The top 2000 words in Russian

I came across a good resource for learners of Russian just now: this page, which has the top 2000 words used in modern Russian. The words provided are based on The frequency dictionary for Russian.

According to the frequency dictionary, the top 2000 most used words in Russian account for 72% of the word forms used in texts, so if you learn these, you’ll be well on your way to being able to (slowly) work your way through many Russian texts. The site provides both lists of the words, coupled with their usage frequency, along with their parts of speech, and of course, the translations. Also available are quizes for all of the words.

While the frequency dictionary page doesn’t offer any definitions, they offer lists of Russian words beyond the top 2000. They offer one list of “32,000 words with frequency greater than 1 ipm (one instance per million).” They offer a second list, with the top 5,000 most often used words in Russian. I’d say the latter would be more useful for learners of Russian.

There’s a bit of “interesting” data on the frequency dictionary page which I enjoyed reading:

  • The average word length is 5.28 characters.
  • The average sentence length is 10.38 words.
  • 1000 most frequent lemmas cover 64.0708% of word forms in texts.
  • 2000 most frequent lemmas cover 71.9521% of word forms in texts.
  • 3000 most frequent lemmas cover 76.6824% of word forms in texts.
  • 5000 most frequent lemmas cover 82.0604% of word forms in texts.

I think it’s interesting to note that the first 2000 words gets you to 72%, and yet learning another three thousand words will only gain another 10%. Diminishing returns, ineed. :)

Hi Josh, excellent blog mate! Just found it a few nights ago and have been reading through.

I’ve often thought about frequency lists and have tried to gauge how many words are necessary to have a strong foundation in a language. Originally I thought 70% (about 2000 words) might be adequate, but I know people from my Russian classes who know many more and still have great difficulty following natural conversations, movies, radio etc.

For example (and this is just a really rough example!), the following sentence has 20% of the words removed and subsequently loses its meaning:

Olya doesn’t like ????, she prefers ???? because it is easier to ???? and doesn’t make her feel ????.
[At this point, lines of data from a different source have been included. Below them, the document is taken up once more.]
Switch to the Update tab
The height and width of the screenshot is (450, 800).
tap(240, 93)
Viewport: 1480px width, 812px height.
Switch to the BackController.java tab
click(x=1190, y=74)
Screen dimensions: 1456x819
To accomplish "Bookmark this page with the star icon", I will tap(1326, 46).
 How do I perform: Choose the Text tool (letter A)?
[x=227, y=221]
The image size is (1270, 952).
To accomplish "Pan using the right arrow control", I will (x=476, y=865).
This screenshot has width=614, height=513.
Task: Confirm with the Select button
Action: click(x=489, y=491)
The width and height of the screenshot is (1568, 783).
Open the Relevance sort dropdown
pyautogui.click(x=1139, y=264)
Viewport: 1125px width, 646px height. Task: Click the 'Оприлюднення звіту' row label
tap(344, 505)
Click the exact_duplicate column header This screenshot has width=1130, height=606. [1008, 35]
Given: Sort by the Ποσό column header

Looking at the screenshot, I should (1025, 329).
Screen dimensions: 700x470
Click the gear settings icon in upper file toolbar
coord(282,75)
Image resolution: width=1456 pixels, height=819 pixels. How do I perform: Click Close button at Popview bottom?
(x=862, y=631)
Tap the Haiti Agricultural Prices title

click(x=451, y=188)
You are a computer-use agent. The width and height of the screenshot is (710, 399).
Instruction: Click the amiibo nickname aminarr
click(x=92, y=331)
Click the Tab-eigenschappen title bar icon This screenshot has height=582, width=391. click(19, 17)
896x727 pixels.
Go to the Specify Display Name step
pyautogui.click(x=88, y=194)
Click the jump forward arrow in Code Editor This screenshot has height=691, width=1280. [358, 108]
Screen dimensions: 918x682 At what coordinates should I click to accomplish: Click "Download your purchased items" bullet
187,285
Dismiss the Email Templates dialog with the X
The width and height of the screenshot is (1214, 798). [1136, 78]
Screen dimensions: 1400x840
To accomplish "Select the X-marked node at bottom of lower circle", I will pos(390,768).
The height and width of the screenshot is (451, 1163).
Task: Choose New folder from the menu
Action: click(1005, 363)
The original might have gone something like:

Olya doesn’t like beer, she prefers vodka because it is easier to swallow and doesn’t make her feel too full.

or:

Olya doesn’t like vodka, she prefers mineral water because it is easier to drink and doesn’t make her feel dizzy.

Of course these example are quite artificial, but you get my drift.

So in reading around the net there seems to be some opinions that about 10,000 words make a good base. But that’s a heck of a lot of words and a big chunk of neural real estate (well, at least in my old brain!). Not to mention the time investment involved - I can do about 2 new words per day, on a consistent basis, so to reach the goal of 10,000 would take me approximately 14 years!!! :)

But on your advice I’ve recently installed Anki (great word learning software), so hopefully I can reduce that down to 10 years or so :)

All the best,

Jon.

Jon: Welcome to the blog, and thanks for commenting! I too thought (I read it somewhere, actually) that knowing 2000 core words was enough to follow basic conversations and what not. After learning German for so long now, I don’t agree with the 2000 thing. I’m not sure how many words I know in German, but I’d bet my left arm I know more than 2000 words, and I still struggle through many news articles.

10,000 words is indeed a large number, but I have to admit that after my experiences with German, I’d say 10,000 is closer to the mark than 2,000. And, agreed - the idea of needing to know 10,000 words as a “good base” in a language is daunting. But, really, it’s not that surprising. I’ve read that the average (whatever that means, heh) person knows 10,000-20,000 words. This site says that one fellow figured that the average college graduate might have an active vocabulary of 60,000 words, and a passive one of 75,000. I don’t know if that’s too high or not, but I do know that 2,000 words just isn’t going to cut it.

Glad you’re liking Anki. It’s a welcome change from SuperMemo.